Cisco makes a distinction between IOS-XRv which is their simulation/test 
version of XR like you would find in VIRL/CML and the XRv-9000 which is 
optimized for higher throughput.  They sell a vRR-specific version of the 
XRv-9000 that is very reasonably priced.   XRv-9000 is a bit more cpu/memory 
intensive in my experience.  

Nokia also has a vRR version of their SR-OS virtual router.  It has a 
lightweight cpu/memory footprint and is very fast.  But really all of the 
virtual vRR solutions are fast and scale very high, little performance 
difference between them.  I would recommend one based on the vendors you are 
most comfortable with and support for the AFI/SAFIs you are interested in.      

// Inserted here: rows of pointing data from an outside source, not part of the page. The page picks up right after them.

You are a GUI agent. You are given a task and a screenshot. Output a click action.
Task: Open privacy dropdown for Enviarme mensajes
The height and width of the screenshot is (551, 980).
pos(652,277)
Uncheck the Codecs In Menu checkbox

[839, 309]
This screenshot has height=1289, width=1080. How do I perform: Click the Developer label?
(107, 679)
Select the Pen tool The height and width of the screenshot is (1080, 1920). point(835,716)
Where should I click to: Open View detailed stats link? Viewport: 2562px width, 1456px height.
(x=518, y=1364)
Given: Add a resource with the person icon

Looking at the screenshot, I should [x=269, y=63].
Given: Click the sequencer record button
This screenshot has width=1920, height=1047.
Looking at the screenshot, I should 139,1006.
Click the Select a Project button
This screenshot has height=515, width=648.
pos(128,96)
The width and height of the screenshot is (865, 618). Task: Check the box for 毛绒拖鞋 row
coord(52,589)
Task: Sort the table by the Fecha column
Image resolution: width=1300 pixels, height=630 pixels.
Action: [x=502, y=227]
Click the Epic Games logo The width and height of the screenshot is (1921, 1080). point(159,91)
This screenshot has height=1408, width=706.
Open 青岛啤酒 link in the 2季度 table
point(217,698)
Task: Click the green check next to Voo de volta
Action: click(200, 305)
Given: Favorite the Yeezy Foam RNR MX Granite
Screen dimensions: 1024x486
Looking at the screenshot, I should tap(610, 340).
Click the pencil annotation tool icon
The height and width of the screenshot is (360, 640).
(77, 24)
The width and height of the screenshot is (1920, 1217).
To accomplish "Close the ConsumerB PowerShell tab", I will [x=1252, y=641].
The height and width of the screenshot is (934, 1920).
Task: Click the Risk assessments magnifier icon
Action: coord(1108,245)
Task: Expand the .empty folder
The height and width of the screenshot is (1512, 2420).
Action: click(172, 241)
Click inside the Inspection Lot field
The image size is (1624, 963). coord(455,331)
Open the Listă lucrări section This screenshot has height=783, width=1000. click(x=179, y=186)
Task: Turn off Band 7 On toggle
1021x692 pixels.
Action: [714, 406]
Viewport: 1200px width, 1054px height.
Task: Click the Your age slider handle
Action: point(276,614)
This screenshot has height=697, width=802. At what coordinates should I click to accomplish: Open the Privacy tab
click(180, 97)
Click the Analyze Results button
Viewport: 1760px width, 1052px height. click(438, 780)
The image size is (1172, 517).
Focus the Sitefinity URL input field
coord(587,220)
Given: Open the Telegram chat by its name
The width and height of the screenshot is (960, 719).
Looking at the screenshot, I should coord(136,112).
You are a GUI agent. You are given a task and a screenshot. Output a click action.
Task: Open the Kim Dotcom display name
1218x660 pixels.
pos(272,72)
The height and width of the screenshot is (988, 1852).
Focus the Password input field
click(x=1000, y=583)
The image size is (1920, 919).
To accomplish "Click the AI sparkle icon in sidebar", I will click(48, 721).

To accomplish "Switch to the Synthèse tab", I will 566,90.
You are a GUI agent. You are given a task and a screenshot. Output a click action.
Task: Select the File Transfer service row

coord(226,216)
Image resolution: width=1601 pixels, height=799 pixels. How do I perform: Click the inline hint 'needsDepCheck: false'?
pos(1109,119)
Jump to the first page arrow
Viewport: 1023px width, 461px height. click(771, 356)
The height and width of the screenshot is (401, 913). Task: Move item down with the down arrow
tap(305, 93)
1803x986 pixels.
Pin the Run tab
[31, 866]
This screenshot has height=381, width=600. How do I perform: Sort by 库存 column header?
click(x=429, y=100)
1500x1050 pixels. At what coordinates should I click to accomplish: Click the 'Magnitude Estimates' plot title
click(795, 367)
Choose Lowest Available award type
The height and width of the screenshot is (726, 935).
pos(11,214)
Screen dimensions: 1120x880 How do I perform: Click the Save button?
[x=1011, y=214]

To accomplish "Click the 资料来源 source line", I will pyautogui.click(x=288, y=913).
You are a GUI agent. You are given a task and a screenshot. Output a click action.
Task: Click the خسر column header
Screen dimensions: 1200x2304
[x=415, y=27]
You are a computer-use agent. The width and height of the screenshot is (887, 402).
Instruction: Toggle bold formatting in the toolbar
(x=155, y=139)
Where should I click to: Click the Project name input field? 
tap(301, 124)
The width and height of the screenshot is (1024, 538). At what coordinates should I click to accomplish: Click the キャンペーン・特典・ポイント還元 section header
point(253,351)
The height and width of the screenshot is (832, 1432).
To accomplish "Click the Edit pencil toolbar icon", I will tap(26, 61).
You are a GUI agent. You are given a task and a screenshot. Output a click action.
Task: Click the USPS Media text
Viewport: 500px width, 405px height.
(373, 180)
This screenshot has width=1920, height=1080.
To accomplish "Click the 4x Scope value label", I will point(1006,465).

-----Original Message-----
From: NANOG <> on behalf of James Bensley 
Date: Friday, January 13, 2017 at 06:04
To: "NANOG ‎[]‎" <>
Subject: Re: BGP Route Reflector - Route Server, Router, etc

    On 13 January 2017 at 04:02, Hugo Slabbert <> wrote:
    > On Thu 2017-Jan-12 22:59:21 +0000, James Bensley <>
    > wrote:
    >> On 12 January 2017 at 20:32, Justin Krejci <> 
    >>> . I have not found many resources discussing using a non-router box as a
    >>> route reflector (ie a device not necessarily in the forwarding path of 
    >>> through traffic). I am thinking things like OpenBGPd and BIRD could 
make a
    >>> good route reflector though they are most often discussed in the 
context of
    >>> IXPs (ie eBGP sessions).
    >> The CSR1000v (IOS-XE),IOS-XRv and vMX are production ready. People are
    >> deploying these in production and its increasing in popularity.
    > Any thoughts on vRR vs. vMX for this use case?  I see Mark called out vRR 
    > having morphed into vMX, but AFAIK vRR is just vMX minus the forwarding
    > plane, is targeted as an out-of-path reflector, and coexists with vMX as a
    > different deployment option rather than having been replaced by it.  I 
    > assume that vRR should come in a few bucks lower than the vMX as a result,
    > but I've only previously gotten quotes on vRR not vMX.
    >> Mark Tinka gave a good preso at a recent Nanog:
    >> Cheers,
    >> James.
    > --
    > Hugo Slabbert       | email, xmpp/jabber:
    > pgp key: B178313E   | also on Signal
    Sorry I don't know about the pricing, but the newer vMX product is now
    split into two VMs, the virtual control plane and virtual forwarding
    plane. I think the vRR product is still like the "older" style vMX
    which was one combined control and forwarding plane image. At a guess,
    perhaps its heavy throughput limited?
    We have used the "older" style vMX images in the lab (14.something)
    which is the combined all in one VM, it works fine for us for actual
    network traffic testing as well as various BGP tests like router
    reflectors so I see know reason why it wouldn't work as a vRR. I think
    the actual "vRR" product from Juniper is just a more light weight VM,
    perhaps someone can clarify the tech behind it?
    We don't have any virtual RRs in production yet but we are running
    CSR1000v in lab tests right now which is working fine for us so we'll
    probably push that out to prod at some point in both scenarios (as an
    in path virtual router and out of path virtual route-reflector) but
    that is 12+ months away as we still have lots more testing to do.